### [Teks Bacaan]
Rabu, 27 Januari 2010

Tambatan Hati di Ujung Hari

(Suatu tulisan untuk mengingatkan begitu cintanya aku pada gadis yang kini telah menjad itambatan hatiku. Vil...begitu aku memanggilnya....)

Kini rasa itu telah ada mengisi hatiku. Aku telah menemukan tambatan hati dan penakluk segala gundahku. Aku merasa tambatan hatiku ini adalah yang terakhir dalam hidupku. Aku ingin lebih dewasa dalam bercinta. Tambatan hatiku adalah gadis SMA yang kini tak lagi berseragam putih abu-abu, melainkan sama sepertiku.
Awalnya semuanya terjadi begitu saja dan terus kubiarkan berlalu. Aku tidak mengenalnya, tapi aku tahu nomor handponenya. Begitulah aku, belum dewasa dalam bercinta. Melalui handpone aku kemudian mencoba mengenal sosok pemilik nomor itu lebih dekat. Mulai nama hingga segala tentangnya aku coba ketahui. Perlahan tapi pasti, semuanya telah ada dalam genggamanku. Perkenalan melalui handpone itu kemudian berlanjut dengan suatu janji untuk bertemu. Bukan lewat mimpi, tapi lewat tatapan mata yang akhirnya menumbuhkan suatu perasaan yang tidak biasa. Perasaan itu sangat kurasakan, tapi aku juga tak tahu apakah saat itu rasa itu juga ada dalam diri gadis. Akan tetapi, lambat laun aku sadari jika rasa itu memang telah melebur menjadi satu.

### [Data Tersimpan]

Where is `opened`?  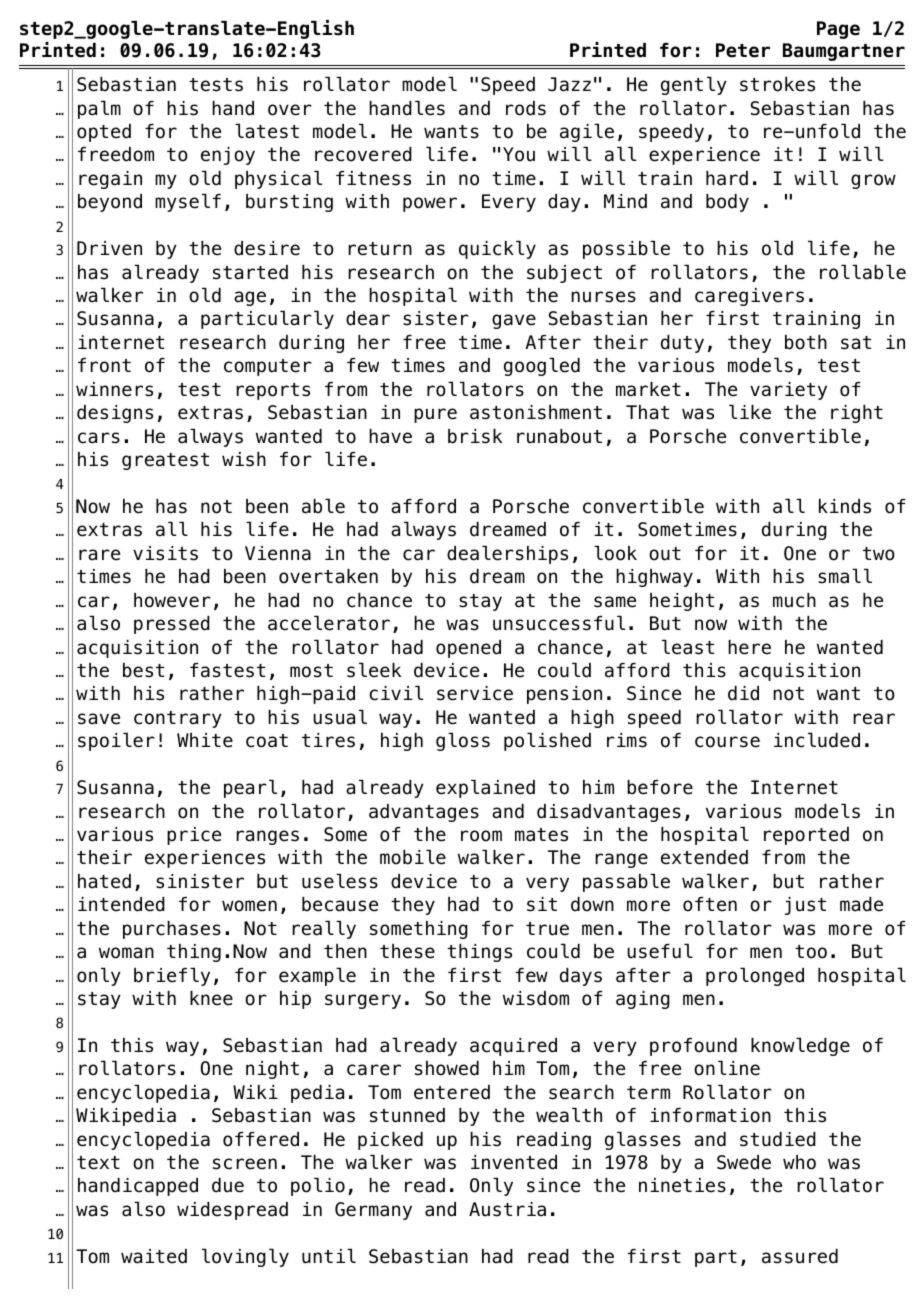 opened is located at coordinates (468, 649).
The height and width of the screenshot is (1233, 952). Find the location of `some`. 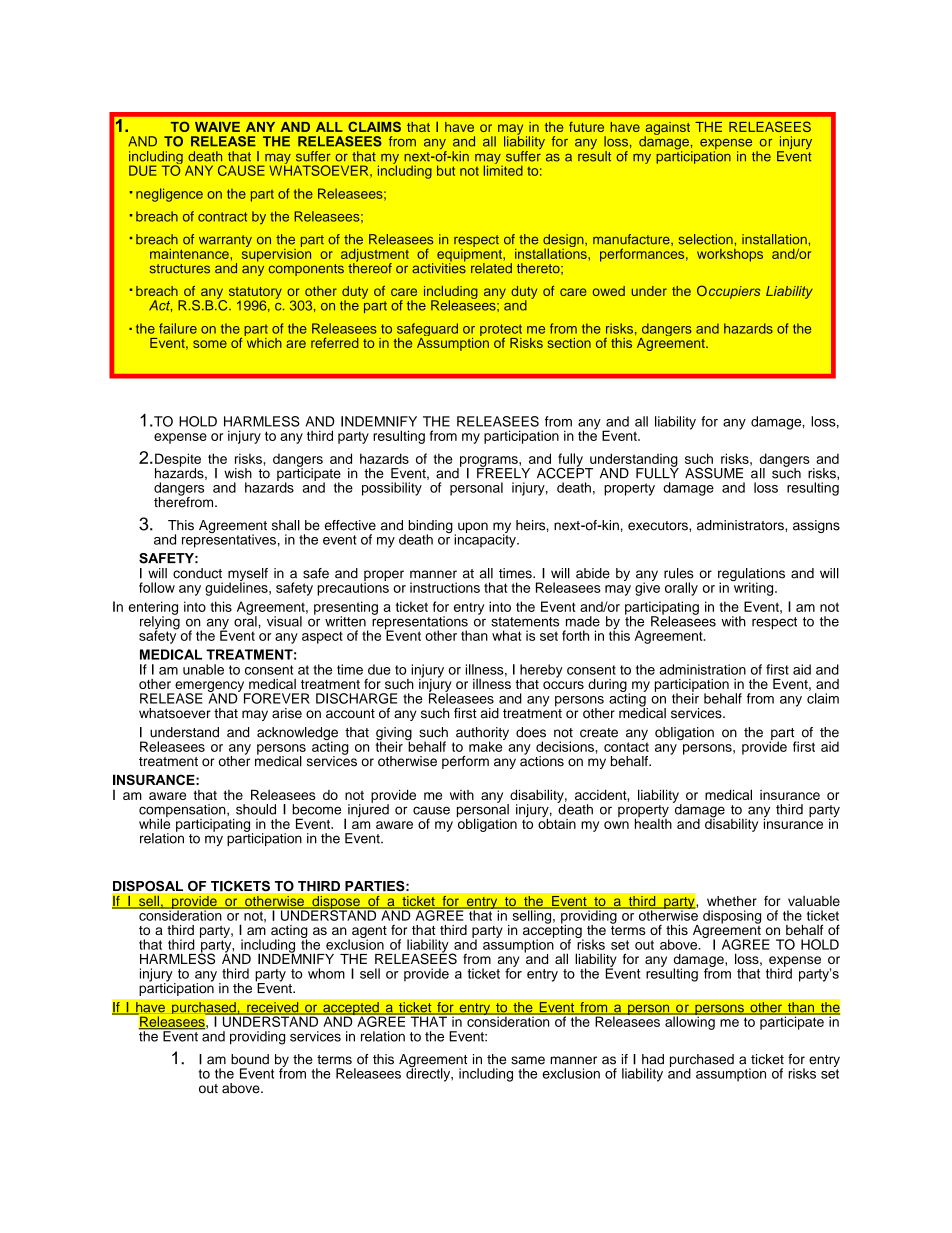

some is located at coordinates (210, 344).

### [Daftar Tugas]
**a)** Tentukan apakah setiap pernyataan berikut sesuai dengan teks bacaan tentang tambatan hati. Jawab ya atau tidak, disertai kutipan persis dari teks yang menjadi dasarnya.
(i) Gadis tambatan hati itu sekarang masih mengenakan seragam putih abu-abu.
(ii) Penulis sudah mengetahui nomor telepon gadis itu sebelum mengenalnya.
(iii) Perkenalan lewat telepon genggam berlanjut dengan janji untuk bertemu.
**b)** Jawablah pertanyaan berikut berdasarkan teks bacaan tentang tambatan hati.
(i) Dengan sebutan apa penulis memanggil gadis itu?
(ii) Tanggal berapa yang tercantum pada tulisan itu?
(iii) Melalui apa penulis mencoba mengenal pemilik nomor itu lebih dekat?
**c)** Teruskan tulisan tentang tambatan hati itu, dimulai setelah kalimat terakhirnya.

### [Hasil Latihan]
**a)**
(i) Tidak: "Tambatan hatiku adalah gadis SMA yang kini tak lagi berseragam putih abu-abu, melainkan sama sepertiku."
(ii) Ya: "Aku tidak mengenalnya, tapi aku tahu nomor handponenya."
(iii) Ya: "Perkenalan melalui handpone itu kemudian berlanjut dengan suatu janji untuk bertemu."

**b)**
(i) Vil
(ii) Rabu, 27 Januari 2010
(iii) Melalui handpone

**c)**
Melalui handpone hingga tatapan mata telah membuat semua terasa berbeda. Aku tak tahu sejak kapan aku resmi menjadikan gadis itu sebagai tambatan hatiku. Aku tak pernah merasa mengungkapkan melalui tatapan mata bahwa aku aku punya perasaan yang berbeda kepada gadis itu. Aku hanya jantan jika melalui handpone. Begitulah aku, masih belum dewasa dalam bercinta. Akan tetapi, aku sangat bangga dengan gadis yang kini dan di masa yang akan datang menjadi tambatan hatiku. Dialah sosok yang sangat mengertiku. Ia seakan menjadi penyejuk hati di tengah-tengah gundah yang menerpaku. Sosok yang mengerti dan memahami segala keadaanku, meski itu hanya sebatas dugaanku. Inilah yang membuatku tak ragu untuk menjadikannya sebagai tambatan hati saat ini dan di ujung hariku.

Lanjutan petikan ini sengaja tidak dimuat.